[PATCH v2 1/2] Refactor sigcontextinfo.h
Adhemerval Zanella
adhemerval.zanella@linaro.org
Mon Aug 19 20:30:00 GMT 2019
On 19/08/2019 08:34, Florian Weimer wrote:
> * Adhemerval Zanella:
>
>>> Oh, right. Wouldn't raise.c have to be compiled in this way?
>>
>> It is not strictly necessary for the test, since it will hit the expected PC
>> just before the raise call. However on some ABIs, sparc for instance,
>> backtrace stops right before the raise call.
>
> Hmm. That's strange. Maybe that's because there's a trampoline that
> requires unwinding tables?
I am not sure, sparc has the sigaction trampoline implemented in sigaction
and it is not build with -fasynchronous-unwind-tables.
>
>>> (We should really build all of glibc with asynchronous unwind tables.)
>>
>> Does libgcc_s require asynchronous unwind tables to correctly unwind? Or does
>> it need just for PTHREAD_CANCEL_ASYNCHRONOUS, where the unwind happens in the
>> signal handler instead of the syscall entry?
>
> I think this is highly architecture-specific. There are architecture
> defaults if there are no unwind tables (some assume a frame pointer,
> some assume a leaf function without any stack adjustments). In general,
> I suspect that on many architectures, unwind tables are required for
> unwinding. Distributions really should build all system libraries with
> unwind tables for that reason, but not all of them do, unfortunately.
> (Building with -fexceptions also enables an equivalent of SafeSEH for
> thread cancellation handling.

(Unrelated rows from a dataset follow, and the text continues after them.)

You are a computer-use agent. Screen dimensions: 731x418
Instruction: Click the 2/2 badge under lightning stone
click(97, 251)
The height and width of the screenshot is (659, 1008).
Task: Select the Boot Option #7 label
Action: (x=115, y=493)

This is avoids potential exploits that
> target the cancellation cleanup routine, which is relevant even if
> pthread_cancel is never actually called.)
It is indeed architecture-specific from my work with BZ#12683, which
make some code 'unwindable' in some platforms and not in other with
same compiler flags.
To enable unwind table as default one thing that we might check is the
result extra runtime size required to map the EH segments.